Maggie lifted up her skirts, took off her shoes, and
allowed three doctors to join her onstage and hold on to her big toes.
“Everybody in the great audience knew that they were looking upon the
woman who is principally responsible for Spiritualism, its founder, high
priestess, and demonstrator,” The New York Herald reported.
“As she remained motionless, loud, distinct rappings were heard, now in
the flies, now behind the scenes, now in the gallery.”
The absurdity of the scene wasn’t lost on journalists, who
called it “ludicrous,” and the sight of three men touching a woman’s
foot would have been vaguely suggestive for the audience. Still, there
was a somber power to the bizarre tableau. There stood a woman who had
weathered attempts at exposure for decades, hiking up her skirts and
doing it herself.
Bebe Patten was spared all such
humiliations. After C. Thomas’s death, in 1958, she scrubbed her
reputation until it gleamed, and she never looked back. Her obituary,
which doesn’t mention C. Thomas, speaks of her “76 years of Christian
ministry as evangelist, pastor, teacher, broadcaster, editor, and
founder and leader of institutions.” In a photo taken when she was an
old woman, Bebe holds a Bible open over a lush bouquet of red roses,
with a cross around her neck. Light hits her hair from above.
*
“What I find very, very difficult, is
whether you believe this gibberish, and are therefore in need of some
help, or whether you don’t believe it, and you just put it forward, and
it makes you a fraudster,” the reporter from 60 Minutes said to Jasmuheen.

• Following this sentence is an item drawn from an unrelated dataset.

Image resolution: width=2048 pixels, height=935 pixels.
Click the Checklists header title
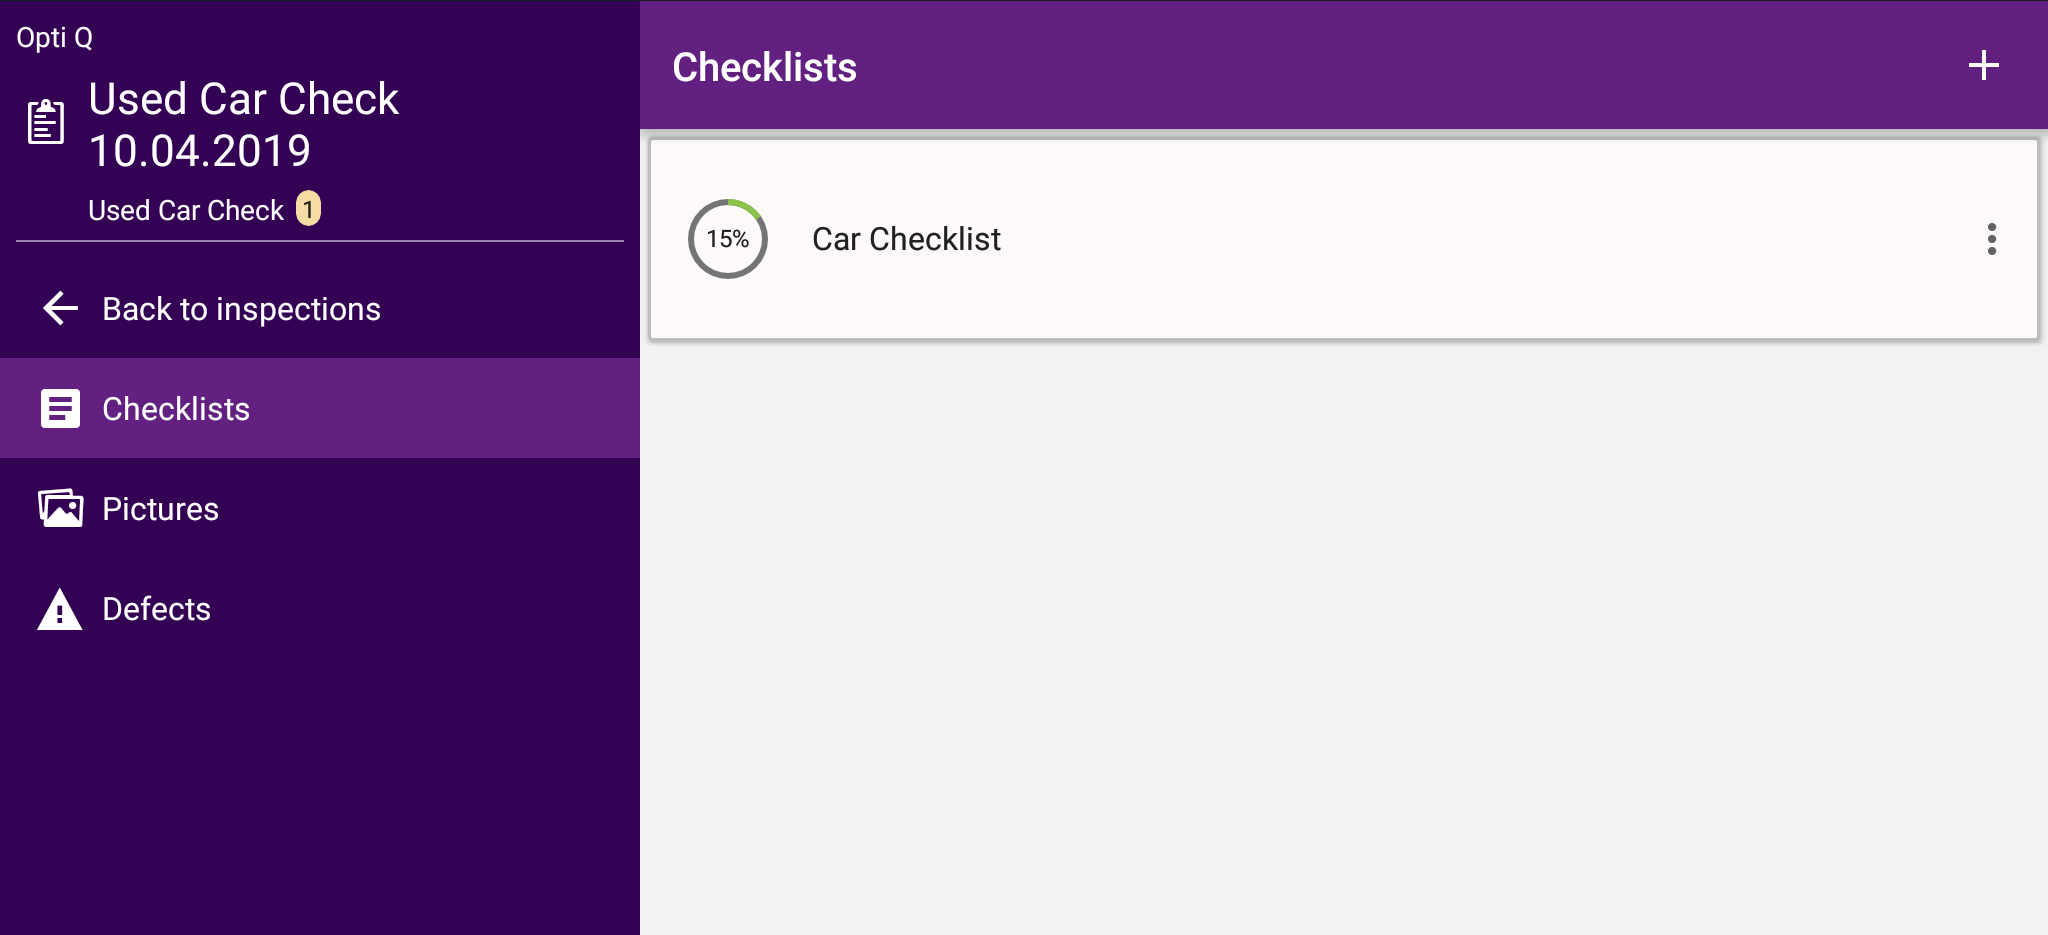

She responded, “Don’t you think you should leave it to the audience to decide?”
It’s a safe answer: the con woman knows that her audience
will never reveal her. They’re already in too deep. Each one is a
perfect mark, full of contradictions, questions, and doubts. And each
one has already played their hand simply by showing up—all the con woman
needs to do is wait for the impressionable believer to walk through her
door.
Still, the con woman herself is not invulnerable to
belief. A month before denouncing Spiritualism from the stage, Maggie
Fox told a journalist that she’d tried hard to believe in spirits—and
failed. “Why, I have explored the unknown as far as human will can,” she
said. “I have gone to the dead so that I might get from them some
little token. Nothing came of it—nothing, nothing.”
It’s tempting to see the con woman as
pure, slick surface—a fantasy of feminine swagger. A fearless woman,
seemingly innocent but deliciously amoral. Troubled by no gods. Haunted
by no ghosts. Of course that, too, is just a trick.